Last week I had a bone scan and a photo of my pelvis was made. I know, it sounds a bit odd, not like something you’d hang on the wall (although it might look interesting!). I also asked for a copy of my MRI and CT scans from March, which I received very quickly. And Wednesday I had an appointment with my doctor of internal medicine & oncology at AVL. Good news: nothing can be seen on the scans. I suppose the bone pains I get from time to time are caused by the medication I’m on (Letrozol) and perhaps because of over-exertion (yoga/pilates).

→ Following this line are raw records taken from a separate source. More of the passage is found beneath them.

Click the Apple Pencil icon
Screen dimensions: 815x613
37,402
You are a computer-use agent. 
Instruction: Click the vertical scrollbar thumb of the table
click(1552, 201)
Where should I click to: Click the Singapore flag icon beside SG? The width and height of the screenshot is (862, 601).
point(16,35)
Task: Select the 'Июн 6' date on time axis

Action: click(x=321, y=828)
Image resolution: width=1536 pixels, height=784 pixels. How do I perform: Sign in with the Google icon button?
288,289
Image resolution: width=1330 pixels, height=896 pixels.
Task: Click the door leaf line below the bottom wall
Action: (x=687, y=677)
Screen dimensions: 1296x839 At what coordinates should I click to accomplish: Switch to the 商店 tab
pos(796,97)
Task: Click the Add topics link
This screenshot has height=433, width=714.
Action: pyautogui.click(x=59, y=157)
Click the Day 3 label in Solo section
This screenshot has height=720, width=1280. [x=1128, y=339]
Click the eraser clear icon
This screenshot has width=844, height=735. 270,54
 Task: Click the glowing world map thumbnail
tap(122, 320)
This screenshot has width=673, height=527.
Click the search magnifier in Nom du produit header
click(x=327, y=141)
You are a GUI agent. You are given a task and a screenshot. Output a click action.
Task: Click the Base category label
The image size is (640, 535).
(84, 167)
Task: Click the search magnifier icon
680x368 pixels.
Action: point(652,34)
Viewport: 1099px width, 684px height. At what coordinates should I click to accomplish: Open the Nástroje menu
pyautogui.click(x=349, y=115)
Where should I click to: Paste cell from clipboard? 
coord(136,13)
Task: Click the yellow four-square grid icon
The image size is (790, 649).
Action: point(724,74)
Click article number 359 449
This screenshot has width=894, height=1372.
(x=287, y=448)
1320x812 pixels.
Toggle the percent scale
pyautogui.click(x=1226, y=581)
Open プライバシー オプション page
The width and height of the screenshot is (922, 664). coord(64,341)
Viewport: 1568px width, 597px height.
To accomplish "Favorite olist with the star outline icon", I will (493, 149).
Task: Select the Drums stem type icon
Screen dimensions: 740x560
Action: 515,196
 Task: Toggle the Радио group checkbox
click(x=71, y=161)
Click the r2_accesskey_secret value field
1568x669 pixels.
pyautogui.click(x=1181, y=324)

The results so far are great: the only remnants of cancer are in the liver. The blood values – specifically the tumor markers – are fine: CA15.3-II is at 13 kU/L and CEA at 6, meaning they are both within the normal range. My bilirubin levels are at 6 (micro mole/L) so that’s good too (when I was first diagnosed, it was at 50!). Only the other liver values remain high, but there’s nothing I can do about that. When I return from my trip to the US for the patient conference, I will have another CT scan on April 30th to see if the lymph nodes are still swollen.
I just wanted to share a short film from Living Beyond Breast Cancer about women who are living with metastatic cancer. LLBC is organizing the patient conference that I will be attending while the rest of Holland is celebrating King’s Day (and my father in law is celebrating his 90th birthday). As you will see in the short film, these are young, strong women who were diagnosed years ago! I want to share the same message here: living and perhaps thriving with metastatic cancer is possible. Victor told me we got a call to participate in a research study about women who are tired after receiving cancer treatment. Since I wasn’t there he told the interviewer that I don’t have problems with excessive tiredness, sure I get tired at the end of a long day just like anyone else. Then he asked her, but you’re probably not asking patients who are metastatic, right? And she answered affirmatively. If your wife is metastatic, she can’t participate in the study. So often, we’re excluded from studies or ignored when there’s no reason for it. Sometimes it feels like people are afraid. As if you’ll die in front of them. Well, there’s nothing very wrong with me or anyone else with metastatic disease. As one of the women in the film so aptly puts it, “it’s not that I’m living with cancer, but cancer is living with me”.
I leave for Philly on April 23rd, the day after our anniversary. Take care!